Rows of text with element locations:
● ● ●

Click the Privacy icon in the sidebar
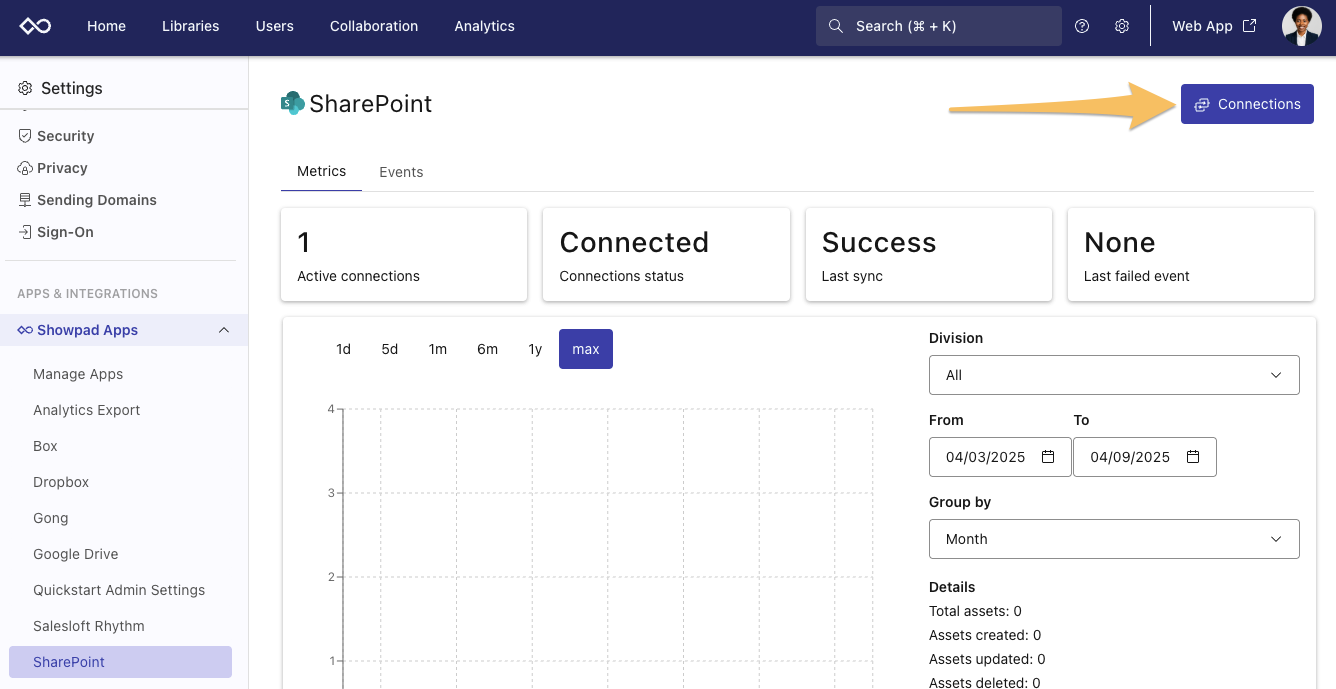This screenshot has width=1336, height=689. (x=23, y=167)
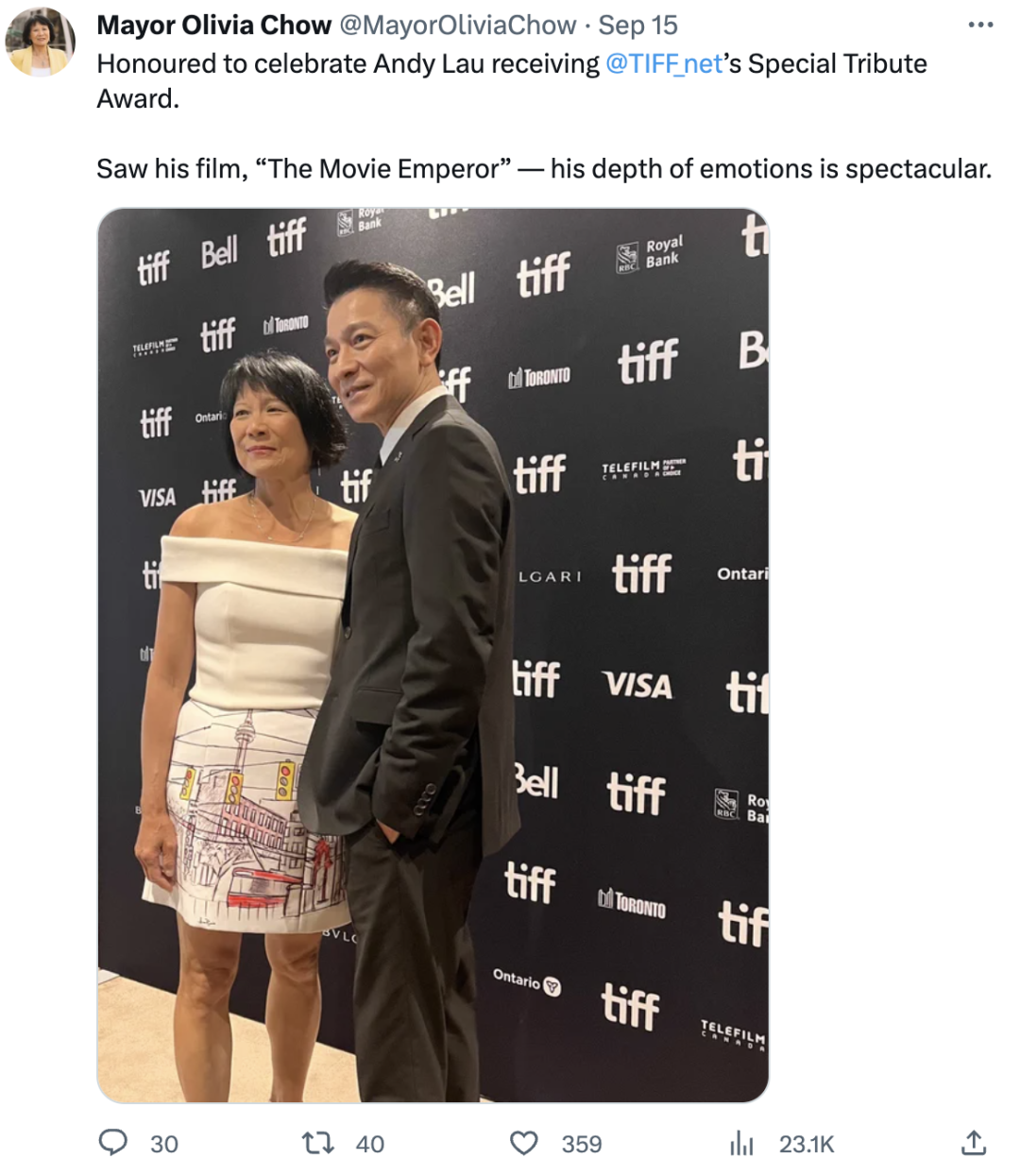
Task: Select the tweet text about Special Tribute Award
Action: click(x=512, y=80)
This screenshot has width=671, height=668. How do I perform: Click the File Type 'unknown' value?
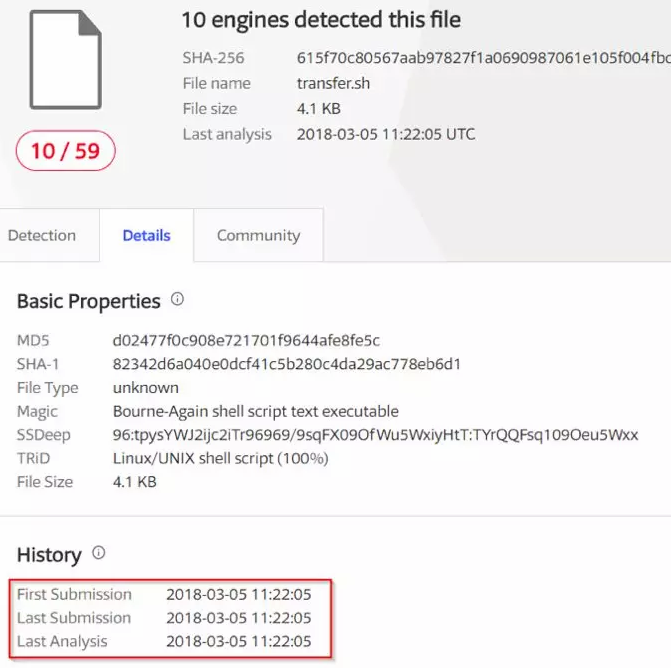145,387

● ● ●

• Job:
Write out every line of the rows above exactly as it appears, leaving out the pictures.

• Exercise output:
Click the Privacy icon in the sidebar
This screenshot has width=1336, height=689. (x=23, y=167)
Task: Select the tweet text about Special Tribute Award
Action: click(x=512, y=80)
This screenshot has width=671, height=668. How do I perform: Click the File Type 'unknown' value?
145,387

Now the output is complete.